Projectile Motion maximum altitude of rocket

[dontcare]

A rocket is launched at an angle of 53o above the horizontal with an initial speed of 100m/s. It moves for 3s along its initial line of motion with an accelration of 30m/s2. At this time its engines fail and the rocket proceeds to move as a free body. Find a)the maximum altitude reached by the rocket, b)its total time of flight, and c)its horizontal range.

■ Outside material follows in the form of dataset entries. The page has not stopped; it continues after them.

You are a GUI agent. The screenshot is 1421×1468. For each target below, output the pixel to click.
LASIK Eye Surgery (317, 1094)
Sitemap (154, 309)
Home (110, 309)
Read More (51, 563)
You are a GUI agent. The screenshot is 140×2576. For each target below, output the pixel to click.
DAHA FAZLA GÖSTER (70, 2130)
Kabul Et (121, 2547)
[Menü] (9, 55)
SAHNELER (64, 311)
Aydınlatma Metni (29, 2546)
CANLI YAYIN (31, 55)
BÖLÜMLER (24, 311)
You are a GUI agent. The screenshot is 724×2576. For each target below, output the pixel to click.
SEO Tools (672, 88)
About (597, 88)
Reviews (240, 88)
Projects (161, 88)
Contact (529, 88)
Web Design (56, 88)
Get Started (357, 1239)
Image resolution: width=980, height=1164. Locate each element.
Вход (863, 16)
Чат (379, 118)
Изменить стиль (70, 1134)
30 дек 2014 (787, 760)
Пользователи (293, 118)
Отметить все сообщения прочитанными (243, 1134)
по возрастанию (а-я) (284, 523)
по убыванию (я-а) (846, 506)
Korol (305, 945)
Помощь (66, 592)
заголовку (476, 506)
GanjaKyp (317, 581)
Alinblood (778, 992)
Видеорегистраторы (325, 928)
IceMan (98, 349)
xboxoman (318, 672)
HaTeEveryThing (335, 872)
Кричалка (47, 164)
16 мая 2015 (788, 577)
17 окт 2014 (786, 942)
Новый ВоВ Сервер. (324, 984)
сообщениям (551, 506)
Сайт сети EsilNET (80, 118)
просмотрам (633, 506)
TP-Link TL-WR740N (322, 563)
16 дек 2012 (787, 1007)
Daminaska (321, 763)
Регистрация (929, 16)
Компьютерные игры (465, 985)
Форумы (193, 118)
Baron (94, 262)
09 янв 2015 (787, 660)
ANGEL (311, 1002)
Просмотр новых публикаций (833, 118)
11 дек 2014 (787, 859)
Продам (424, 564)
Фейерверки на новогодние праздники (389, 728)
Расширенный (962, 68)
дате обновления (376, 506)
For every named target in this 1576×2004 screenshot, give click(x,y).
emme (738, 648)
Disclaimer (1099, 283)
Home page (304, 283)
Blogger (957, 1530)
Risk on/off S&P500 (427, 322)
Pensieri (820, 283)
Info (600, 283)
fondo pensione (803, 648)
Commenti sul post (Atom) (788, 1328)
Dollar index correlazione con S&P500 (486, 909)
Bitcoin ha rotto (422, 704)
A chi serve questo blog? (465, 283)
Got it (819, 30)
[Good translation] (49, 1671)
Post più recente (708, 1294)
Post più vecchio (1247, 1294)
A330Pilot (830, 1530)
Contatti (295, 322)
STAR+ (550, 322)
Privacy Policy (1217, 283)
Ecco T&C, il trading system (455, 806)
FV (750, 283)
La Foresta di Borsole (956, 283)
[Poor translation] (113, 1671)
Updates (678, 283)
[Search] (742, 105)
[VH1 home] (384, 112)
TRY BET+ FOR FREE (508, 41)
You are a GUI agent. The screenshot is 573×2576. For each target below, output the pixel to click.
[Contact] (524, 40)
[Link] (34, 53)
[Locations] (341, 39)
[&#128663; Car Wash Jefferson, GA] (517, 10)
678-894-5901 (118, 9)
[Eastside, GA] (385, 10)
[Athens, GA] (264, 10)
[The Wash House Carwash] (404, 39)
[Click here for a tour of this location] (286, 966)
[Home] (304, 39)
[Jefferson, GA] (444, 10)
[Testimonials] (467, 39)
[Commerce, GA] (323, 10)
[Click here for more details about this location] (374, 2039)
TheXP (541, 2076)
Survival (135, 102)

Can someone please explain how to approach this problem.

 

[tony873004]

Start by figuring out its velocity after 3 seconds of accelerating.

 

[dontcare]

Need More Help Please.

This is what i have so far.

Part a:
s = vot + (.5)at^2
s = 100m/s(3s) + .5(30m/s/s)(3s)^2 = 435 m

y1 = s(sin 53) = 347 m
y2= [100(sin53)^2 / 2(9.8)] = 325 m
ytotal = 347 + 325 = 672 m

correct answer is 1520 m

The rest of the problem will be solved incorrectly. But here is what i would have done if the previous answer was correct.

Part b:
t(total) = t1 + t2

t1= 3s
y= vo(sin53)t - .5*g*(t^2)
solve for time using quadratic eqn.

the correct answer is 36.1 s

Part c
x1 = v0t + .5(a)t^2 = 262m
x2 = s(cos 53) = 435m
xtotal = 435 + 262 = 697 m

the correct answer is 4050 m

 

[tony873004]

You've already figured out that it is 347 meters above the ground after you finish accelerating. Now you need to know your y-component velocity after you've finished accelerating. With that, you can compute how long it will take gravity to slow you to 0, and using your velocity after accelerating and 0, you can compute an average velocity. With your average velocity and time, you can compute how high the rocket will climb after it finishes accelearating, and add this to your 347 meters for your final height.